Thursday, February 3, 2011
The SEC charged three AXA Rosenberg entities with securities fraud for concealing a significant error in the computer code of the quantitative investment model that they use to manage client assets. The error caused $217 million in investor losses. AXA Rosenberg Group LLC (ARG), AXA Rosenberg Investment Management LLC (ARIM), and Barr Rosenberg Research Center LLC (BRRC) have agreed to settle the SEC's charges by paying $217 million to harmed clients plus a $25 million penalty, and hiring an independent consultant with expertise in quantitative investment techniques who will review disclosures and enhance the role of compliance personnel.

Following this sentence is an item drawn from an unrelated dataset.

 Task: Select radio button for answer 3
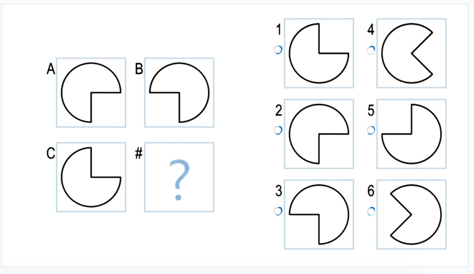click(278, 211)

The SEC's order instituting administrative proceedings against the firms found that senior management at BRRC and ARG learned in June 2009 of a material error in the model's code that disabled one of the key components for managing risk. Instead of disclosing and fixing the error immediately, a senior ARG and BRRC official directed others to keep quiet about the error and declined to fix the error at that time. The SEC additionally charged BRRC with failing to adopt and implement compliance policies and procedures to ensure that the model would work as intended. According to the SEC's order, ARG is the holding company of BRRC and ARIM, which are Orinda, Calif.-based investment advisers registered with the SEC. BRRC developed and maintains the computer code for the quantitative investment model and ARIM uses the model to manage client portfolios.

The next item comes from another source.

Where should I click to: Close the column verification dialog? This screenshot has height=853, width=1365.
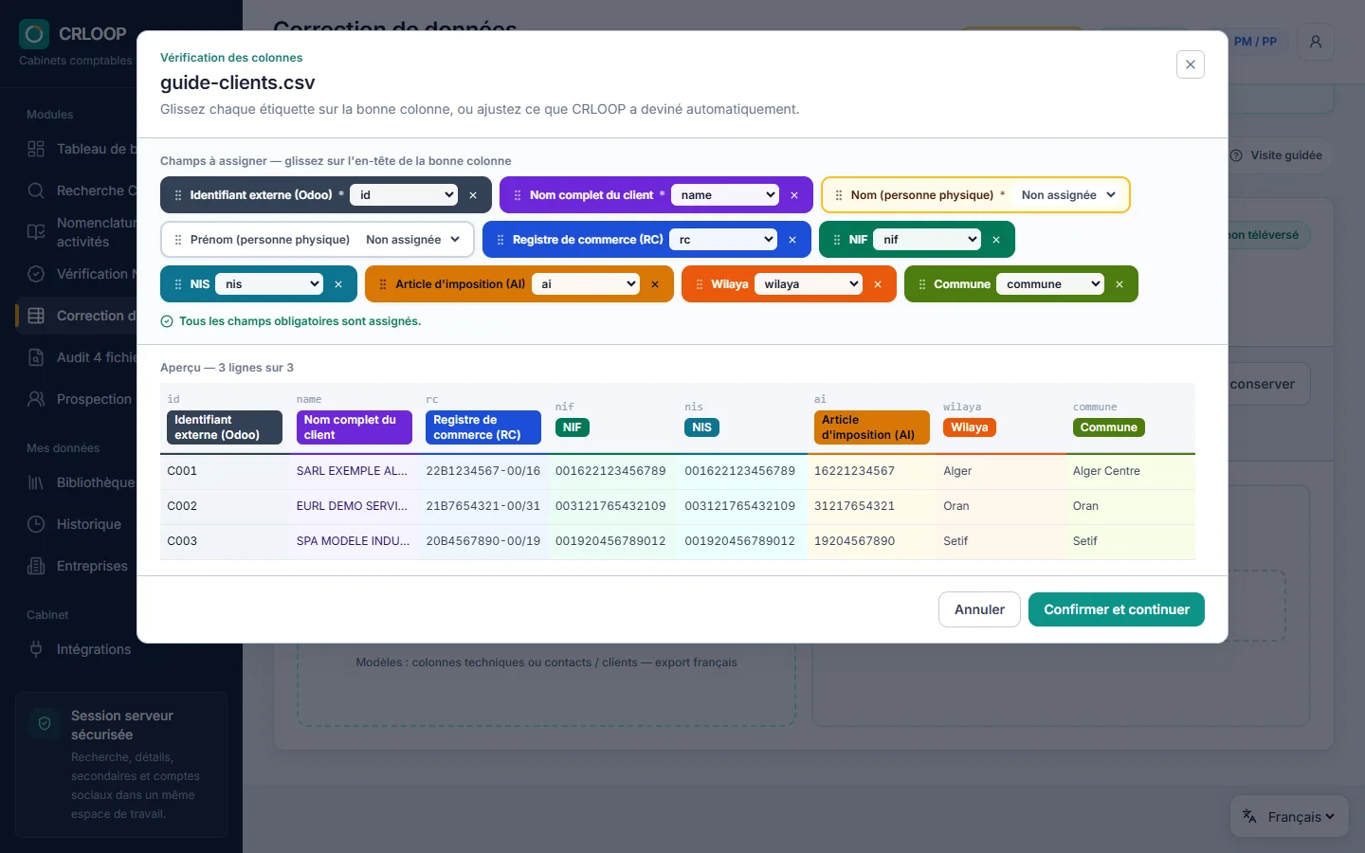pyautogui.click(x=1191, y=64)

The SEC found that the error, which was introduced into the model in April 2007, was eventually fixed for all portfolios. However, knowledge of the error was kept from ARG's Global CEO until November 2009. ARG then conducted an internal investigation and disclosed the error to SEC examination staff in late March 2010 after being informed of an impending SEC examination of ARIM and BRRC. ARG disclosed the error to clients on April 15.